*EXERCISE AIM*. Return the lines below word for word, omitting the pictures.

[Rows of pointing data]
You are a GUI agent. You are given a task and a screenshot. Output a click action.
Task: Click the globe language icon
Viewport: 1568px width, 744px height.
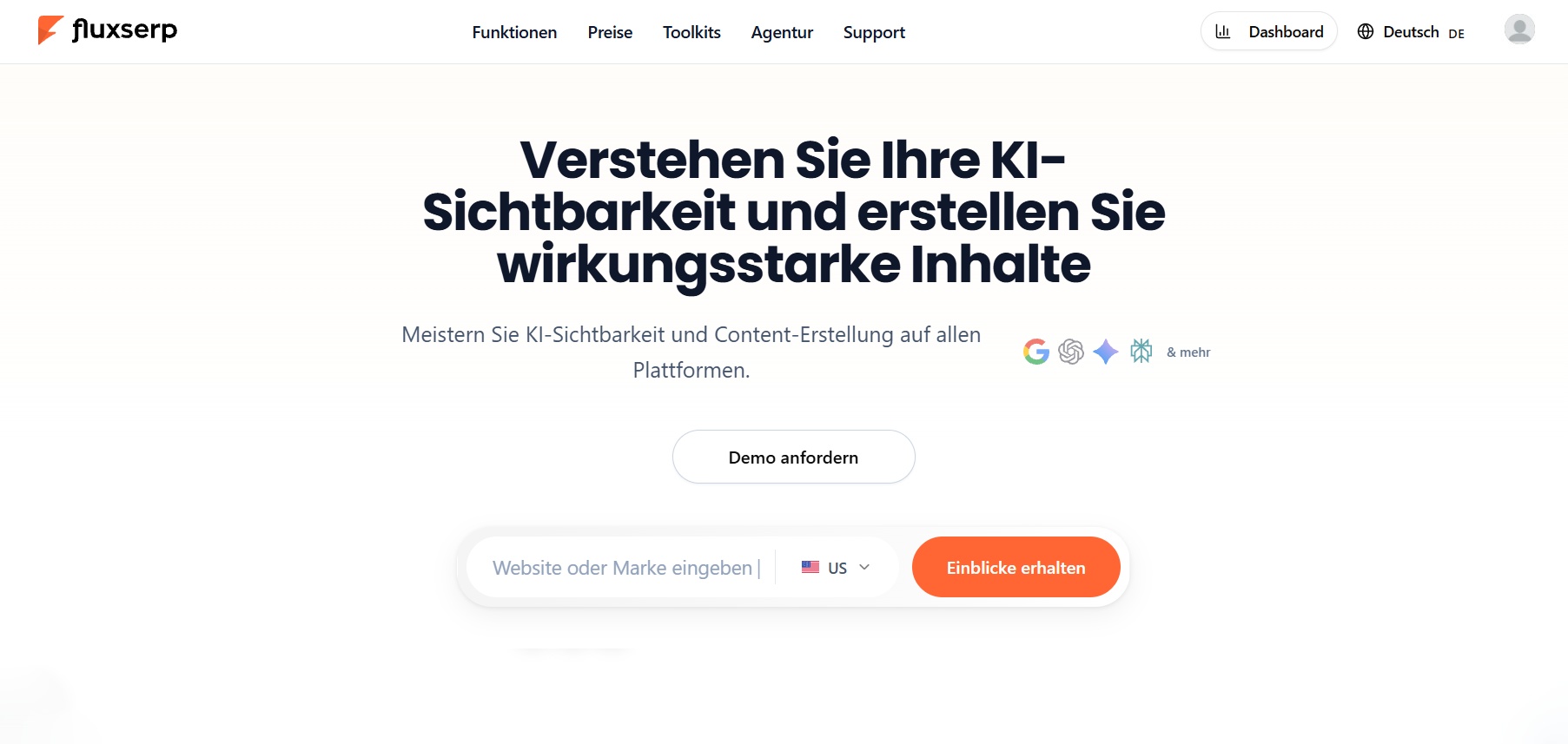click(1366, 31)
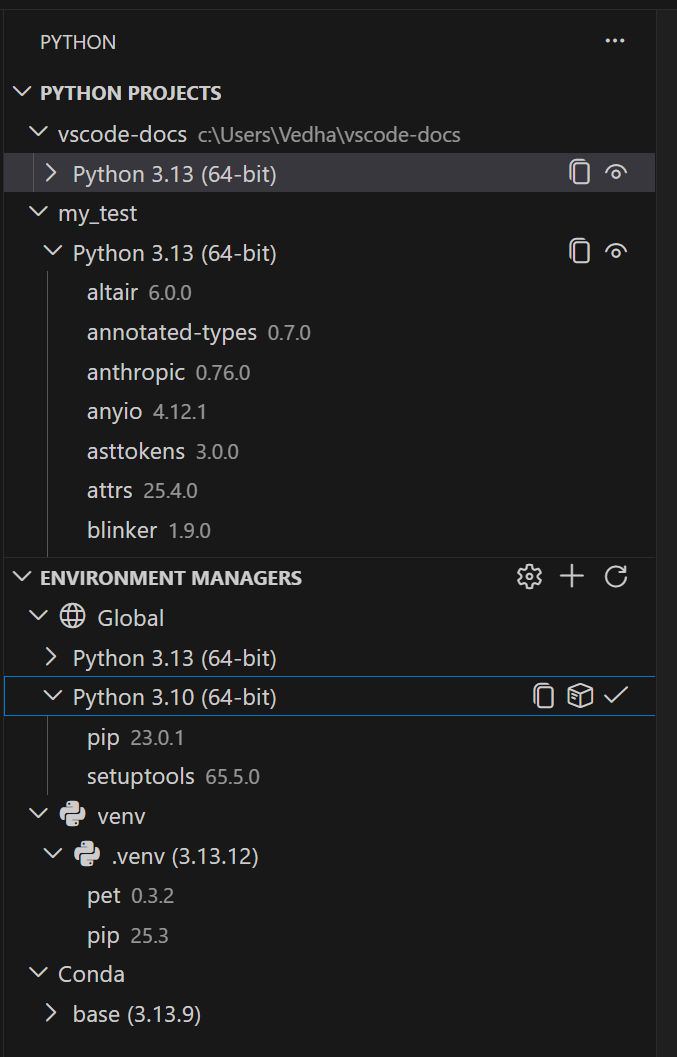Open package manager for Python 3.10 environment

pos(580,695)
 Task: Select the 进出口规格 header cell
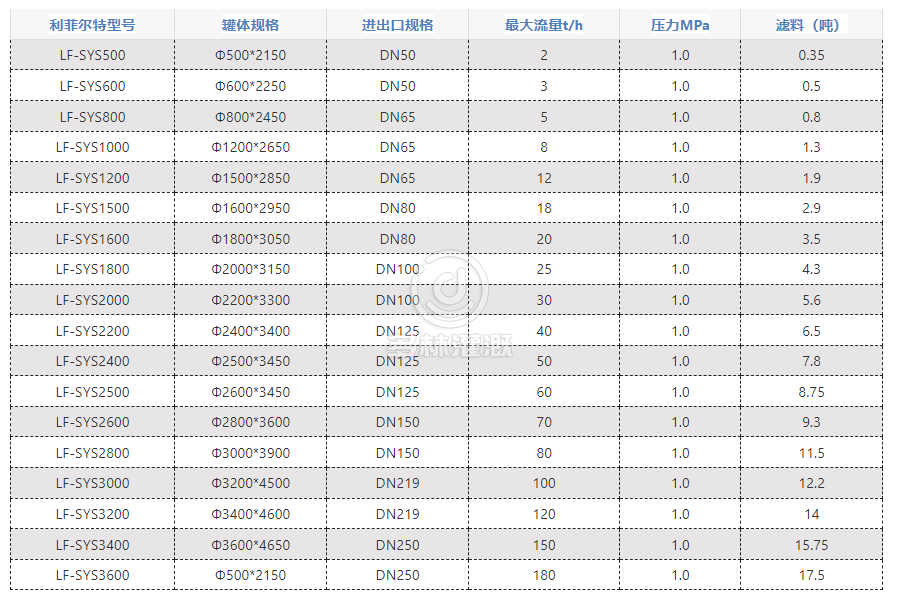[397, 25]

*RESULT OF THIS EXERCISE*.
You are a GUI agent. You are given a task and a screenshot. Output a click action.
Task: Click the globe language icon
Viewport: 1568px width, 744px height.
click(1366, 31)
Open package manager for Python 3.10 environment

pos(580,695)
 Task: Select the 进出口规格 header cell
[397, 25]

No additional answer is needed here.